И уже ничего не оставалось, как только махнуть на него рукой.

Когда вышли из подъезда, прежде чем расстаться, на мгновение глянули друг другу в глаза. И так получилось, что именно на Пашеньке задержал Виктор свой любопытный взгляд, что-то как бы для себя отметил, но тут же нахмурился, сказал «до свидания» и, на ходу надевая меховые кожаные перчатки, не оглядываясь, зашагал по переулку направо; остальные повернули налево.

4

Заботливо придерживая Катю под руку, Савва Юрьевич завёл речь о своём недавнем бенефисе, излагая, однако, совсем не так, как было на самом деле, а так, как выгоднее всего было теперь подать – культурно, чинно, умеренно. На самом деле всё было некультурно, бесчинно и неумеренно, ибо «друзья мои, – заявил он на том бенефисе, – я уважаю Пушкина за его беззаветную преданность гарему! Вы не ослышались, друзья мои, гарему! Перечитайте «Бахчисарайский фонтан» – и вы всё поймёте! А «Я вас любил…» – по-вашему, что означает? Не знаете? А я вам скажу. Борьбу головы с сердцем! Но, дороже мои, – продолжал он на том бенефисе, – когда сердце испорчено, голова не имеет права задумываться! Я не против испорченного сердца, но я против задумчивой головы! Вы хотите знать, почему… А я вам отвечу. Потому что не «княжна» владеет соромным мужем, а русалка. Да-да, дорогие мои, русалка! И не простая, не обыкновенная. Ибо есть русалки обыкновенные, а есть русалки необыкновенные. Необыкновенные – это те, которые утопились в монастырском пруду. Я кто, в таком случае? Нет, не монастырского пруда лешак, потому что ещё не утопился, и, видимо, не утоплюсь никогда…»

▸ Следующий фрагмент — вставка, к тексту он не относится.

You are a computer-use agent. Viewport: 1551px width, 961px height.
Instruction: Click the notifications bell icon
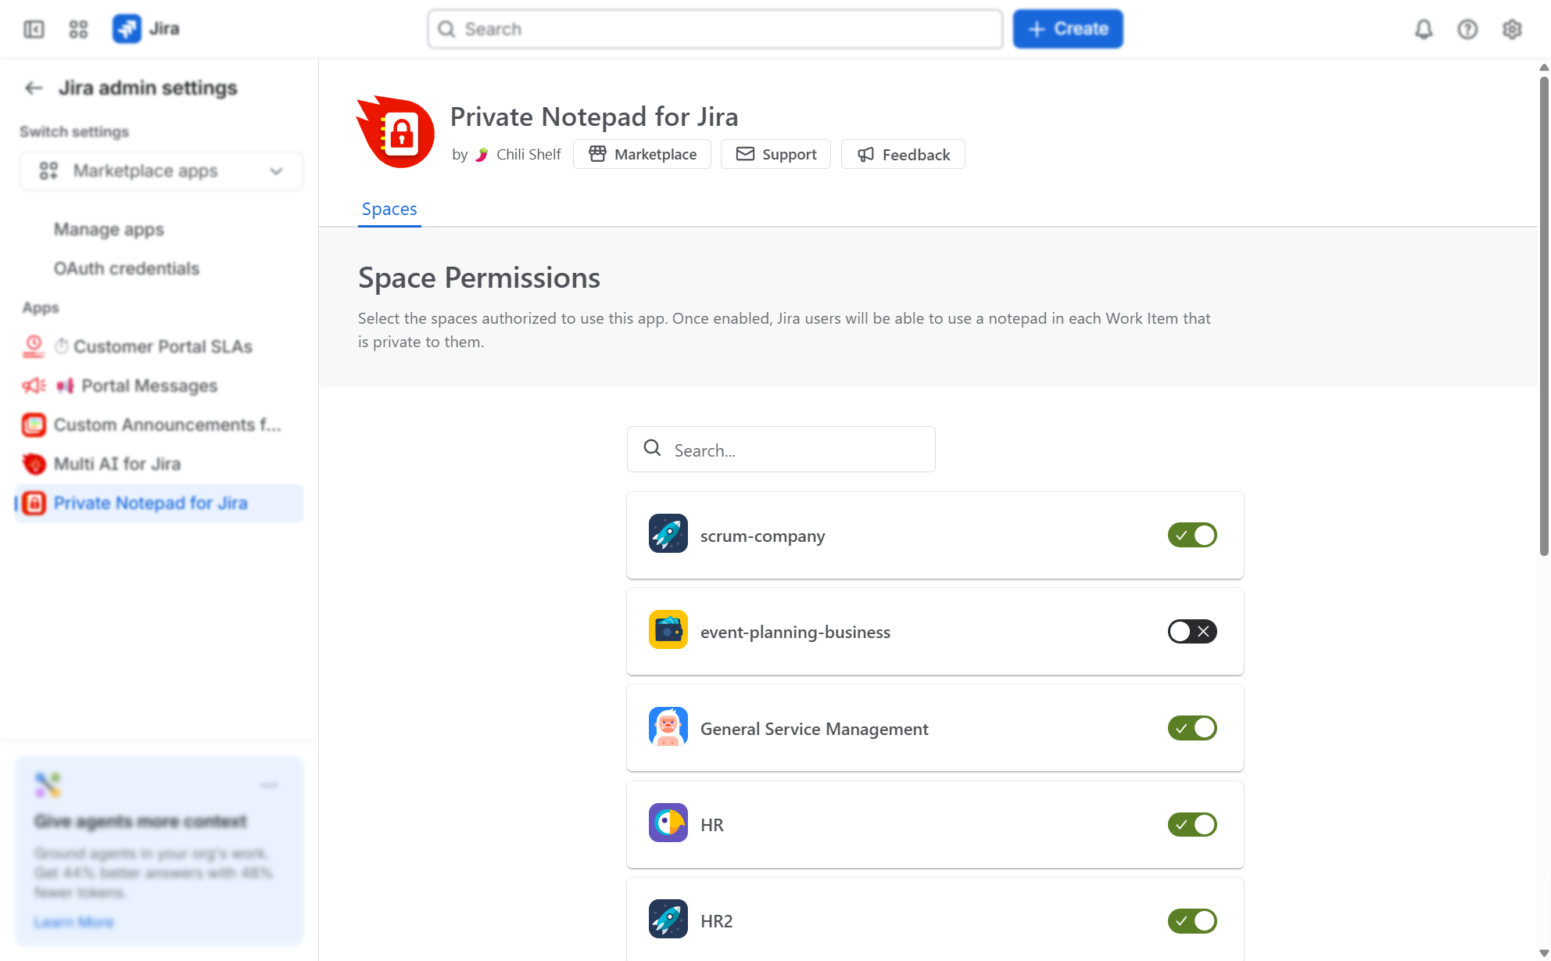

Из нынешнего же изложения выходило, что скромно выпили по чашечке кофе и около часа читали замечательные стихи, пели старинные романсы и говорили друг другу одни любезности.

Катя, не обращая внимания на его болтовню, всю дорогу сначала прислушивалась к новой жизни в себе, к которой прислушивалась постоянно, потом думала о сестре. Разумеется, она заметила впечатление, которое произвела Пашенька на Виктора, и почти не сомневалась в успехе, правда, прибавляя по-прежнему, если только «звезда эта не помешает». Павла она в расчёт не брала.

Но именно о нём всю дорогу думала Пашенька. И не только, но и невыносимо страдала от того, что так прозаично, в одночасье рухнула её заветная мечта. Боже, чего только она себе, глупая, не воображала – и вот… Но главное письма – кому они теперь нужны? И всё же где-то в глубине души ещё теплилась слабенькая надежда, поддерживаемая как бы вскользь обронёнными на что-то неустроенное в его теперешней жизни намекающими «вроде как».

И так добрались до дома.

– Что вы остановились, Савва Юрьевич? Ещё не поздно, заходите, чаем напоим, – предложила Катя.